» **The problem**
Somewhere below are a line with "Task: Open the ваш логин user dropdown" and a later line with "Viewport: 707px width, 424px height.". Output exactly those lines and all lines between them.
┌────────
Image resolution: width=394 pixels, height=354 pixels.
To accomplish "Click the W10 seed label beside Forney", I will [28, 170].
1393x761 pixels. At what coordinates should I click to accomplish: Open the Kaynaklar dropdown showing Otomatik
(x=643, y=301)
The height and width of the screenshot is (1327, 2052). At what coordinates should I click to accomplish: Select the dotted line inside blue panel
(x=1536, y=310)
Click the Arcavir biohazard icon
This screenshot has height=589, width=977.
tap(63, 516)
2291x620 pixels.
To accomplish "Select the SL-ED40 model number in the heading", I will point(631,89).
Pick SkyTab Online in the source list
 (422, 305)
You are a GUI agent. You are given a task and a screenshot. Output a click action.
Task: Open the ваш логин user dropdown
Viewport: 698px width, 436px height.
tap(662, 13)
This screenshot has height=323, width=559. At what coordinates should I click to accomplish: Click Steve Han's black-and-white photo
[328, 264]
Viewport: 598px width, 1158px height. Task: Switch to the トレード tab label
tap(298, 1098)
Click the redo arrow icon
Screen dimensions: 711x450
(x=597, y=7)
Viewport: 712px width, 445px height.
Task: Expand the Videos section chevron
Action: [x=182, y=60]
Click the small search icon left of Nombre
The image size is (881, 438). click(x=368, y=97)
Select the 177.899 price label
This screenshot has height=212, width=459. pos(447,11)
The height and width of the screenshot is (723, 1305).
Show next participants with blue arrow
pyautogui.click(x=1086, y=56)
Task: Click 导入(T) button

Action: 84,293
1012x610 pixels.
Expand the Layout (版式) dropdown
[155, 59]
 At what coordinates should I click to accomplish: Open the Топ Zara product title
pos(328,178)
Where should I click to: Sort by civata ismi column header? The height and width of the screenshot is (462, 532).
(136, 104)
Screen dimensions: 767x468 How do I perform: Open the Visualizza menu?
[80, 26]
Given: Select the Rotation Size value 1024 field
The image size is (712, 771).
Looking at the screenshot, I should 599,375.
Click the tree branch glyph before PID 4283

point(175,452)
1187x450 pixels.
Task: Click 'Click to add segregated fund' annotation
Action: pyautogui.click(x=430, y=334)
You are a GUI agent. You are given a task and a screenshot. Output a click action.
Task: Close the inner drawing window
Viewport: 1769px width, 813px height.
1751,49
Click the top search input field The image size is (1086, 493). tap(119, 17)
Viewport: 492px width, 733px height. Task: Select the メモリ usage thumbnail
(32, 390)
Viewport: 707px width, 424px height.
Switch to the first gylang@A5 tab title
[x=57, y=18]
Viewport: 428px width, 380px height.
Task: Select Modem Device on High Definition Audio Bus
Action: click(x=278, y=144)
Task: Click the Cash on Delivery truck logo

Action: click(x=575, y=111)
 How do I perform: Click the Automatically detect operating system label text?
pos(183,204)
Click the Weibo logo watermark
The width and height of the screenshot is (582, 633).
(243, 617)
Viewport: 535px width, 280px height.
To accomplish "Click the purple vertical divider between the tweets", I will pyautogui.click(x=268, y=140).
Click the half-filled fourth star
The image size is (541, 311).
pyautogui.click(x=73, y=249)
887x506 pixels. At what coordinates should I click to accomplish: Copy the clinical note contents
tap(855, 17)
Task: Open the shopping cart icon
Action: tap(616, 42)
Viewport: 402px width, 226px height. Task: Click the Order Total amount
└────────
» **Response area**
Task: Open the ваш логин user dropdown
Viewport: 698px width, 436px height.
tap(662, 13)
This screenshot has height=323, width=559. At what coordinates should I click to accomplish: Click Steve Han's black-and-white photo
[328, 264]
Viewport: 598px width, 1158px height. Task: Switch to the トレード tab label
tap(298, 1098)
Click the redo arrow icon
Screen dimensions: 711x450
(x=597, y=7)
Viewport: 712px width, 445px height.
Task: Expand the Videos section chevron
Action: [x=182, y=60]
Click the small search icon left of Nombre
The image size is (881, 438). click(x=368, y=97)
Select the 177.899 price label
This screenshot has height=212, width=459. pos(447,11)
The height and width of the screenshot is (723, 1305).
Show next participants with blue arrow
pyautogui.click(x=1086, y=56)
Task: Click 导入(T) button

Action: 84,293
1012x610 pixels.
Expand the Layout (版式) dropdown
[155, 59]
 At what coordinates should I click to accomplish: Open the Топ Zara product title
pos(328,178)
Where should I click to: Sort by civata ismi column header? The height and width of the screenshot is (462, 532).
(136, 104)
Screen dimensions: 767x468 How do I perform: Open the Visualizza menu?
[80, 26]
Given: Select the Rotation Size value 1024 field
The image size is (712, 771).
Looking at the screenshot, I should 599,375.
Click the tree branch glyph before PID 4283

point(175,452)
1187x450 pixels.
Task: Click 'Click to add segregated fund' annotation
Action: pyautogui.click(x=430, y=334)
You are a GUI agent. You are given a task and a screenshot. Output a click action.
Task: Close the inner drawing window
Viewport: 1769px width, 813px height.
1751,49
Click the top search input field The image size is (1086, 493). tap(119, 17)
Viewport: 492px width, 733px height. Task: Select the メモリ usage thumbnail
(32, 390)
Viewport: 707px width, 424px height.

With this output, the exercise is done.